(SHORT PROBLEM 1)
In the lesson on the opposite of a number, which pairs are called opposite to each other? Name each pair.
(SHORT PROBLEM 2)
In the lesson on the opposite of a number, where does rabbit S stand on the number line?
(SHORT PROBLEM 3)
Extend the lesson on the opposite of a number past its note with a further passage in the same style.

━━ PAGE TEXT ━━

The idea of opposite of a number is not a new one. A few situations like, a man makes a profit of ₹ 500 or he loses ₹ 500 by selling an article; credit and debit of ₹ 75000 in a cash transaction of a business are ‘opposite’ to each other.

__Opposite
of a number__

The idea of opposite of a number is not a new one.
A few situations like, a man makes a profit of ₹ 500 or he loses ₹ 500 by selling
an article; credit and debit of ₹ 75000 in a cash transaction of a business are
‘opposite’ to each other.

**Think about the situation**

Suppose two rabbits R and S jump along a number
line (like) on the opposite sides of 0. Rabbit
R jumps 2 steps 3 times to the right of 0 and Rabbit S jumps 3 steps 2 times to
the left of 0 as shown in the figure below. Where will both of them stand on the
number line? Are they at equal distance from 0?

Clearly, the rabbit R stands at 6 and the rabbit
S stands at −6 on the number line. The distance from 0 to 6 on the number line is
6 units and the distance from 0 to −6 on the number line is also 6 units.The numbers
6 and −6 are at the same distance from 0 on the number line. That is, the rabbits
R and S stand at the same distance from 0, but in opposite directions.

Here, 6 and −6 are ** opposite** to each other. That is, two numbers
that are at the same distance from 0 on the number line, but are on the opposite
sides of it, are

**Note**

The opposite of the opposite of a
number is the number itself. For example –(–5) read as negative of negative 5 or
minus of minus 5 is equal to 5 itself.

━━━
━━ DATA LINES ━━

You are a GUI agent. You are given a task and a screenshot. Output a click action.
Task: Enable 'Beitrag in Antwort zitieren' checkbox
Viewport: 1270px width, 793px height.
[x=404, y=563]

━━━

(WRITTEN RESPONSE 1)
A profit of ₹ 500 and a loss of ₹ 500 when selling an article
Credit and debit of ₹ 75000 in a business cash transaction
The numbers 6 and −6

(WRITTEN RESPONSE 2)
Rabbit S stands at −6.

(WRITTEN RESPONSE 3)
Now, it is easy to write the opposite of the numbers
−7, 12, −225 and 6000. Note that, the opposite of a positive integer is negative,
and the opposite of a negative integer is positive, whereas the opposite of zero
is zero.

The “opposites” are naturally more convenient to
relate and understand with many of our daily-life situations like saving-spending,
credit-debit, height above-below, where

i) the saving is treated as positive and the spending
is treated as negative.

ii) a credit is considered positive whereas a debit
is considered negative.

iii) the height above the sea level is regarded as positive and the height below the sea level is regarded as negative.

** **

__Example 2__

Represent the following situations as integers:

i) A gain of ₹1000 ii) 20°C below 0°C iii) 1990
BCE (BC) iv) A deposit of ₹15847 v) 10 *kg*
below normal weight

**Solution**

i) As gain is positive, ₹1000 is denoted as + ₹1000.

ii) 20°C below 0°C is denoted as −20°C.

iii) A year in BCE (BC) can be considered as a negative
number and a year in CE (AD) can be considered as a positive number. Hence, 1990
BCE (BC) can be represented as −1990.

iv) A deposit of ₹15847 is denoted as + ₹15847.

v) 10 *kg*
below normal weight is denoted as −10 *kg*.

** **

__Example 3__

** **Using the number line, write the integer which is
5 more than −6.

**Solution**

From −6, we can move 5 units to its right to reach
−1 as shown in the figure.

** **

__Example 4__

Find the
numbers on the number line that are at a distance of 3 units in the opposite directions
to −2.

**Solution**

From −2, we can move 3 units to the left and right
as shown in the figure.

The required numbers are: 1 on the right of −2 and
−5 to the left of −2.

** **

**Try these**

1 Find the opposite of the following
numbers:

i) 55

ii) −300

iii) +5080

iv) −2500

v) 0

i) 55 opposite number − 55

ii) −300 opposite number + 300

iii) + 5080 opposite number − 5080

iv) −2500 opposite number + 2500

v) 0 − The number 0 is neither positive nor negative and hence
has no sign.

2 Represent the following situations
as integers.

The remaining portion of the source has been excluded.